In yeast and some plants:
glucose → ethanol + carbon dioxide (+ little energy)
C₆H₁₂O₆ → 2C₂H₅OH + 2CO₂In human muscle cells (during intense exercise):
glucose → lactic acid (+ little energy)
C₆H₁₂O₆ → 2C₃H₆O₃
Anaerobic respiration in humans allows short bursts of energy when oxygen is limited, such as during sprinting. However, lactic acid accumulates in the muscles, leading to fatigue. Later, when oxygen becomes available again, lactic acid is transported to the liver and converted back into glucose (the Cori cycle).
Visualization:
Ethanol
Lactic acid
Gas Exchange: Oxygen In, Carbon Dioxide Out
Respiration depends on gas exchange in the lungs.

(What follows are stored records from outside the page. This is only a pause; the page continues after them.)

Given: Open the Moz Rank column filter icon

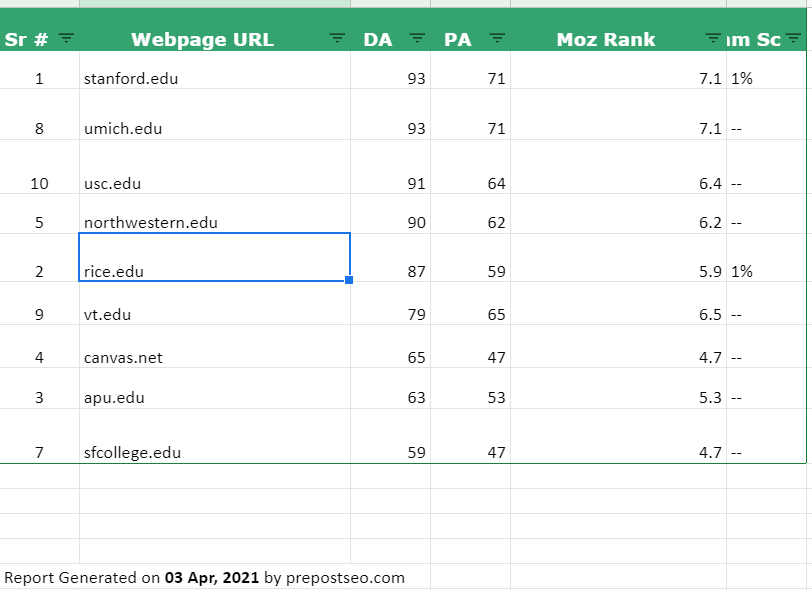Looking at the screenshot, I should tap(713, 38).
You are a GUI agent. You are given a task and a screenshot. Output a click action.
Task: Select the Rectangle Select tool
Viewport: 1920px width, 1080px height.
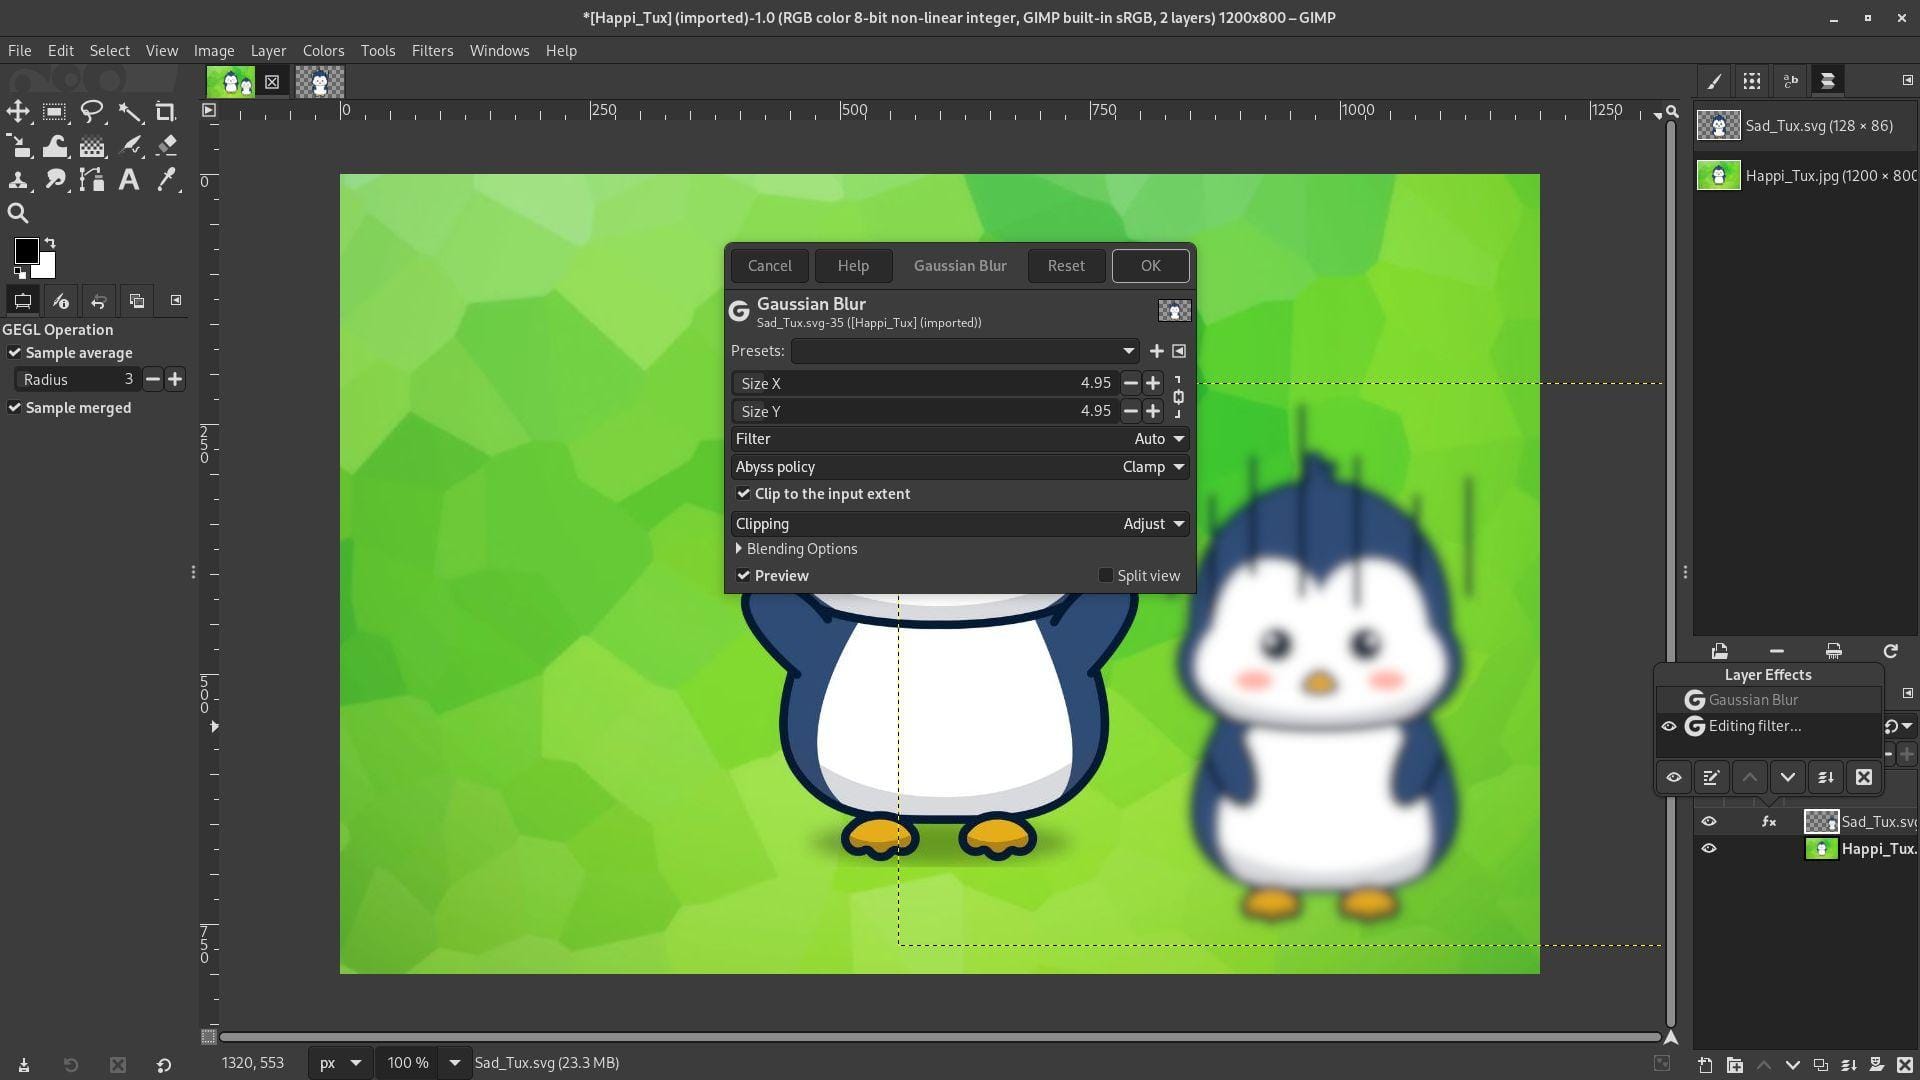click(54, 112)
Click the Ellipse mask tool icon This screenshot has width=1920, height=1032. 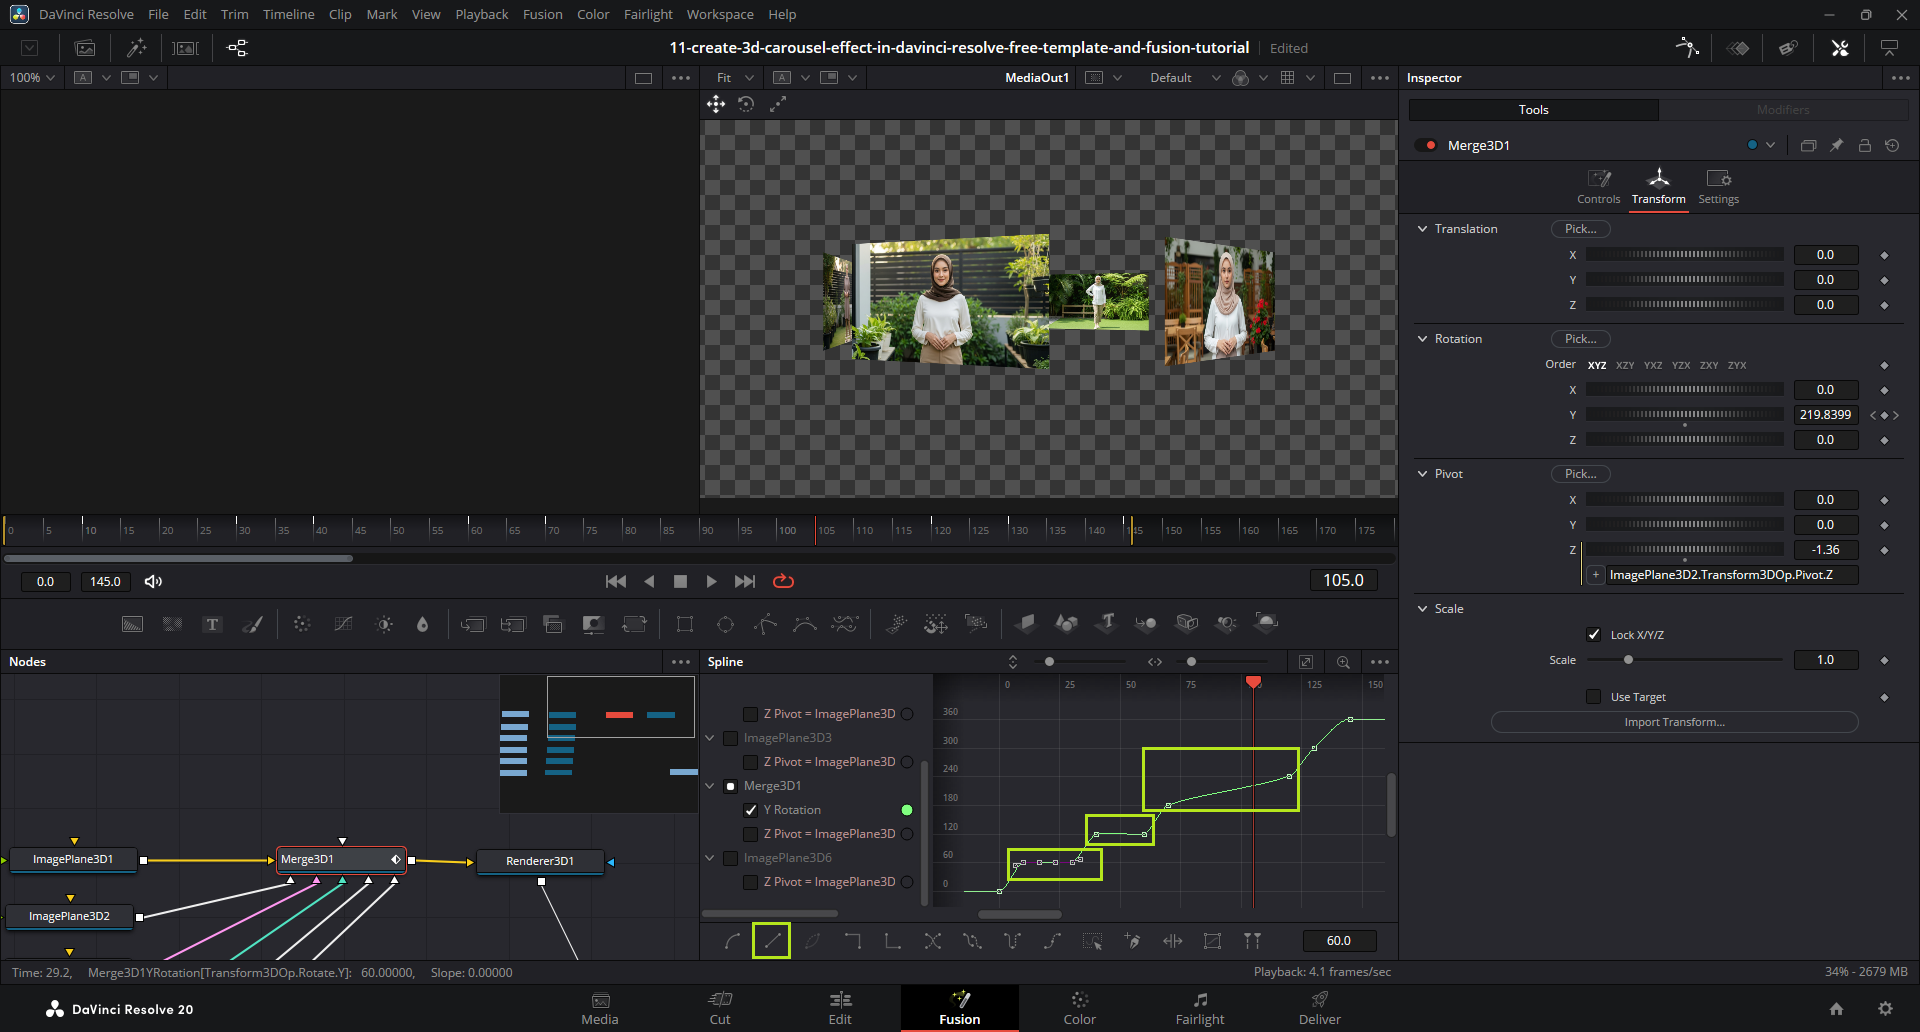(x=725, y=624)
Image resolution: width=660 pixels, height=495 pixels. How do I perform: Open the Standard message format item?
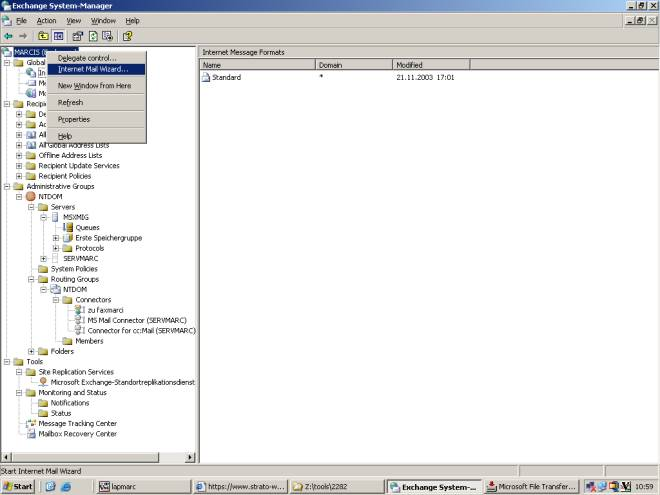pos(226,77)
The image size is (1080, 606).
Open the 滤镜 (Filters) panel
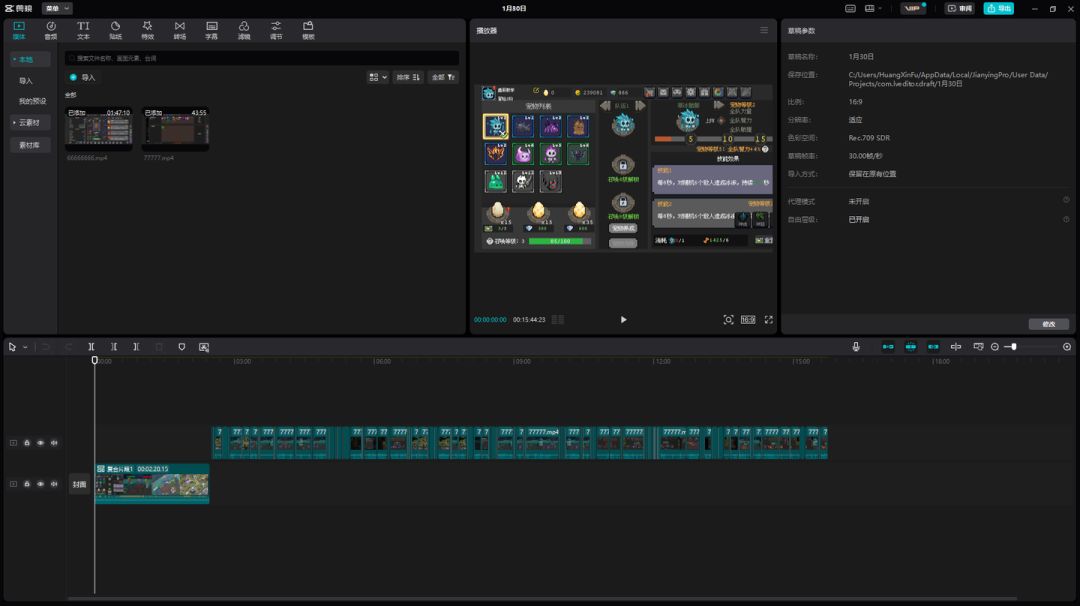(244, 30)
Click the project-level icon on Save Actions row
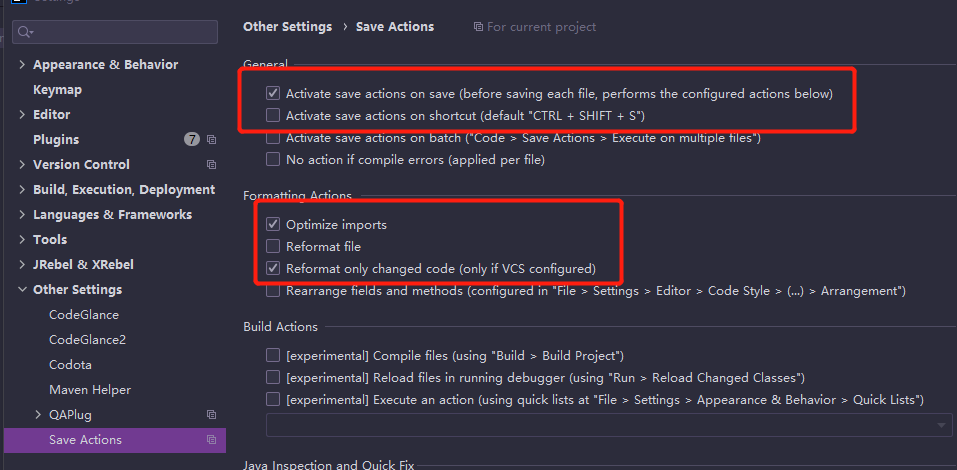This screenshot has width=957, height=470. click(211, 439)
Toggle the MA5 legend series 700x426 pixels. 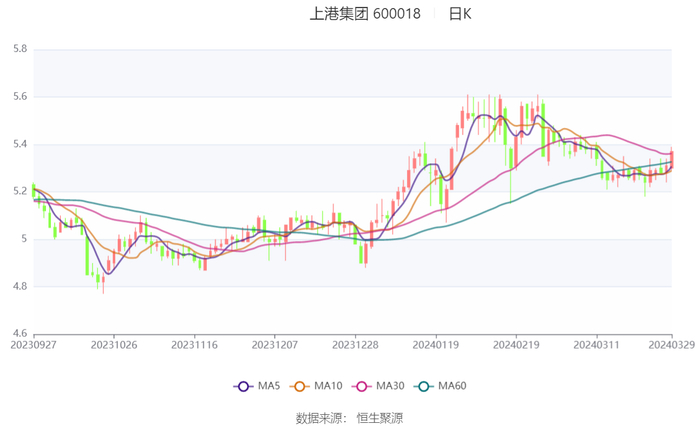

The tiny air sacs in the lungs are called alveoli. Their thin walls, together with surrounding capillaries, allow oxygen to diffuse into the blood and carbon dioxide to diffuse out.
Oxygen enters red blood cells and binds with hemoglobin, traveling to all body cells.
Carbon dioxide, a waste product of respiration, diffuses back into the alveoli and is breathed out.
Visualization:
Hemoglobin
Heme b
Hemoglobin and Heme B – Oxygen Carriers
Oxygen does not travel through the blood on its own, it is carried by a special protein called hemoglobin in red blood cells.
Each hemoglobin molecule is made of four protein chains, and in each chain there is a heme group.
The heme group contains an iron (Fe²⁺) atom at its center. This iron atom can bind oxygen molecules (O₂) reversibly.
When you breathe in, oxygen from the alveoli binds to hemoglobin in red blood cells. When blood reaches body tissues, hemoglobin releases oxygen for respiration.
The waste product, carbon dioxide (CO₂), travels back to the lungs, either dissolved in plasma, bound to hemoglobin, or as bicarbonate ions.